次の課題:
1 - 離婚前の別居についての文章から、「この記事を読んでわかること」と「務所・行政書士事務所を運営。」の間を両端も含めて一字も変えずに返すこと。
2 - 離婚前の別居を扱った文章を、最後の文の次から再開して書き継ぐこと。

提供テキスト:
離婚には準備が必要だと前回の記事で触れましたが、そうはいっても一緒にいたくない! 今一緒にいることが苦痛で仕方ない!1日も早く同居を解消したい!という場合もあります。 しかし、離婚するためには、まだ話し合わないといけないことがたくさんあるはずです。 例えば、財産分与や慰謝料の問題、親権や養育費の問題、そして何よりも「子供への影響」など様々な事情ですぐに離婚できない場合もあります。 また、子供の進学状況や、精神状況を考えるとすぐに離婚に踏み出せない場合もあるでしょう。今回はそんな時どうしたらいいのかお話したいと思います。

この記事を読んでわかること

  • 離婚前の別居について
  • 同居義務違反とはどんなケースか
  • 婚姻費用について
  • 別居中の住民票について
この記事の監修

佐々木 裕介(弁護士・行政書士)

詳しくはこちら

「失敗しない子連れ離婚」をテーマに各種メディア、SNS等で発信している現役弁護士。離婚の相談件数は年間200件超。協議離婚や調停離婚、養育費回収など、離婚に関する総合的な法律サービスを提供するチャイルドサポート法律事務所・行政書士事務所を運営。

目次

離婚前に別居をしてみる

離婚はしたいけれど、今すぐはできないという人それぞれ様々な理由があるかと思います。そんな時は、別居を考えてみるのも1つの方法です。別居であれば、婚姻関係は続いていることになります。少し距離を置くことで心に余裕ができるかもしれません。また、 別居をすることで険悪な夫婦関係を子供にみせないで済むというメリットもあります。 子供は両親の喧嘩や不仲を見ると、自分のせいだと思ったり、不安や孤独を感じたりすることがあります。 別居をすることで、子供にとっても安心できる環境を作ることができるかもしれません。 また、夫婦関係が修復する場合もあります。 別居をすることで、お互いの気持ちや考え方を冷静に見つめ直すことができるからです。 相手の存在や良いところを再認識することもできます。 さらに、別居をすることで離婚後の生活をイメージすることができ、離婚という選択肢が正しいかどうか判断できます。 離婚は一生に一度の大きな決断です。 別居をすることで、自分の本当の気持ちや望む未来を見つけることができるかもしれません。

データセット内容:
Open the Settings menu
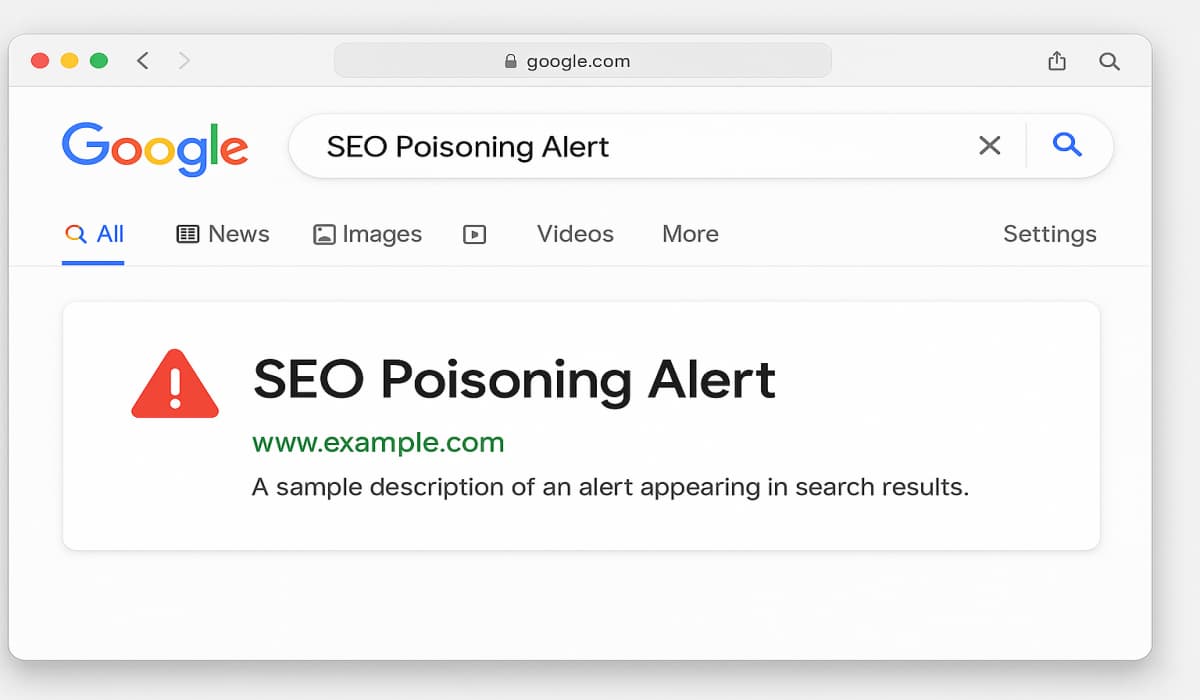This screenshot has width=1200, height=700. click(1049, 233)
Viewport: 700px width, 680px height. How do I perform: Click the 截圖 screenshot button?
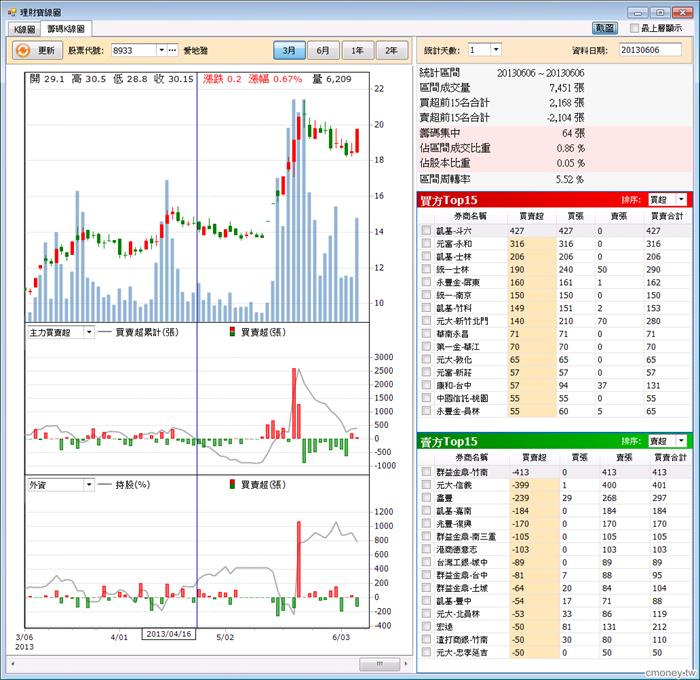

課題の結果:
1 -
この記事を読んでわかること

  • 離婚前の別居について
  • 同居義務違反とはどんなケースか
  • 婚姻費用について
  • 別居中の住民票について
この記事の監修

佐々木 裕介(弁護士・行政書士)

詳しくはこちら

「失敗しない子連れ離婚」をテーマに各種メディア、SNS等で発信している現役弁護士。離婚の相談件数は年間200件超。協議離婚や調停離婚、養育費回収など、離婚に関する総合的な法律サービスを提供するチャイルドサポート法律事務所・行政書士事務所を運営。

2 -
一方的な別居は同居義務違反?

(同居、協力及び扶助の義務)

第七百五十二条 夫婦は同居し、互いに協力し扶助しなければならない。

民法参照

夫婦は法律上、同居が義務づけられていますので、夫婦合意の上で別居するのが原則です。 このような記事を読んで、「勝手に別居を始めたら義務違反になるのでは?」「訴えられる可能性があるのでは?」という心配をされて別居の一歩目が踏み出せない方もいらっしゃいます。 しかし、DV、モラハラなどが理由で別居の合意が得られない場合、一方的に別居の準備を始めて子供を連れて家を出ても、同居義務違反を問われるリスクはほとんどありません。 なぜなら、別居の合意が得られない場合でも、別居の理由が正当なものであれば、同居義務違反とは認められないからです。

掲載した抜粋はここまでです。